The identification of the most productive authors allows us to recognize the main contributors in this field of study, as well as the institutions that have promoted greater scientific production. The fact that researchers are affiliated with certain universities is evidence of a concentration of scientific production in these universities, which could be related to specialized research clusters that promote advances in this area.
3.4. Main Keywords
Table 8 shows the ten most frequently used keywords in GPS trajectory clustering articles. Scopus provides two types of keywords: (a) Author Keywords, which are terms selected directly by the authors of the articles and reflect their perception of the key concepts of their works, and (b) Keywords-Plus, which are generated automatically from an algorithm that extracts frequent terms from the titles of the references cited in each article, without intervention by the authors. Keyword-Plus allows for the identification of recurrent terms that may not have been explicitly mentioned in the authors’ keywords, thus providing a broader view of the thematic connections in the analyzed literature. The two most frequent author keywords were “clustering” and “trajectory”. The Keywords-Plus, in their first places, contained the words “trajectories” and “clustering algorithms”, which are present in articles published by Reyes et al. [
26]. It is observed that at least four of the main keywords in both types coincide, possibly because they encompass everything that has to do with trajectories and GPS data; in addition, they are used in the process of data mining.
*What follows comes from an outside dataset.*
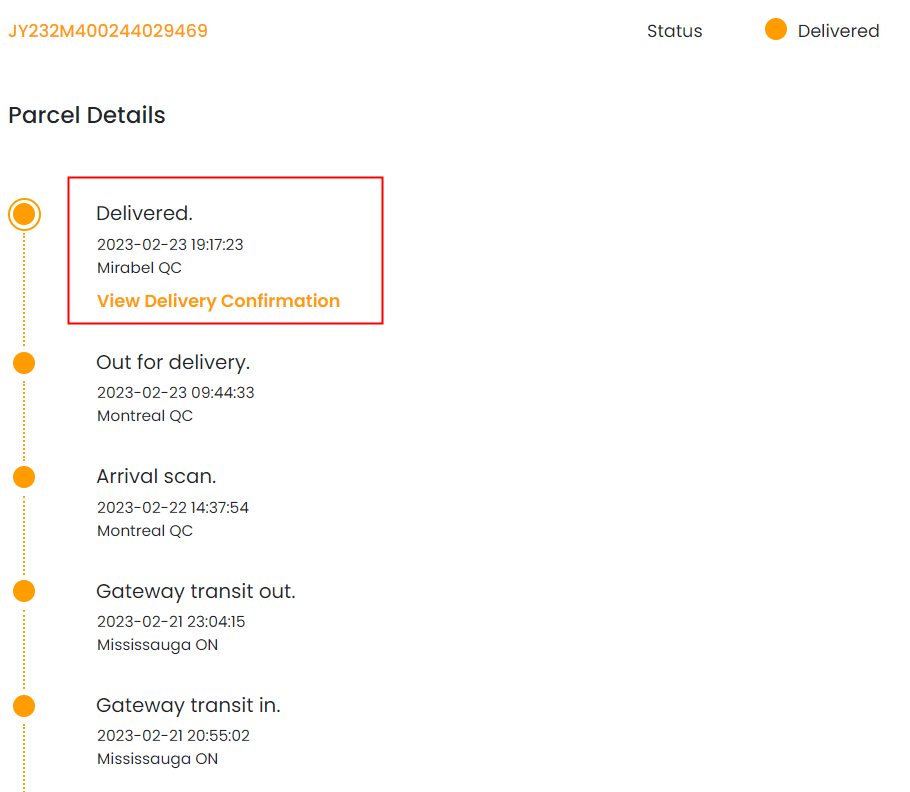910x792 pixels.
Task: Select the Gateway transit out timeline dot
Action: [24, 592]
3.5. Keyword Strategy Diagram
In the strategic diagram, it is possible to see which topics are emerging, are trending, are within, or have disappeared from a field of research by analyzing the keywords. When joint word analysis is used to map science, clusters of keywords (and their interconnections) are obtained. These clusters are considered themes. Each research topic obtained in this process is characterized by two parameters, “density” and “centrality”, that are fundamental for assessing its degree of development and importance [
27].
Density refers to the number of relationships between keywords within a specific topic, indicating how centralized and cohesive that topic is within a research field. A topic with a high density has a higher concentration of related keywords, indicating that it is a well-developed and consolidated area.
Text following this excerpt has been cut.